LISTED ENTRIES –
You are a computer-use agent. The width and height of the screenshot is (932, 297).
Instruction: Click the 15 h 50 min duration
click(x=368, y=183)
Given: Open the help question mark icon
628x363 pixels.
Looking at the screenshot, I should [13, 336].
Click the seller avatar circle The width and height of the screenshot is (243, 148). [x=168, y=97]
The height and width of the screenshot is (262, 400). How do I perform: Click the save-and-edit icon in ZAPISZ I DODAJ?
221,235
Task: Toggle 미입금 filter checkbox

THE TASK – Reproduce all of the data. Leave every line unchanged.

EXERCISE RESPONSE –
You are a computer-use agent. The width and height of the screenshot is (932, 297).
Instruction: Click the 15 h 50 min duration
click(x=368, y=183)
Given: Open the help question mark icon
628x363 pixels.
Looking at the screenshot, I should [13, 336].
Click the seller avatar circle The width and height of the screenshot is (243, 148). [x=168, y=97]
The height and width of the screenshot is (262, 400). How do I perform: Click the save-and-edit icon in ZAPISZ I DODAJ?
221,235
Task: Toggle 미입금 filter checkbox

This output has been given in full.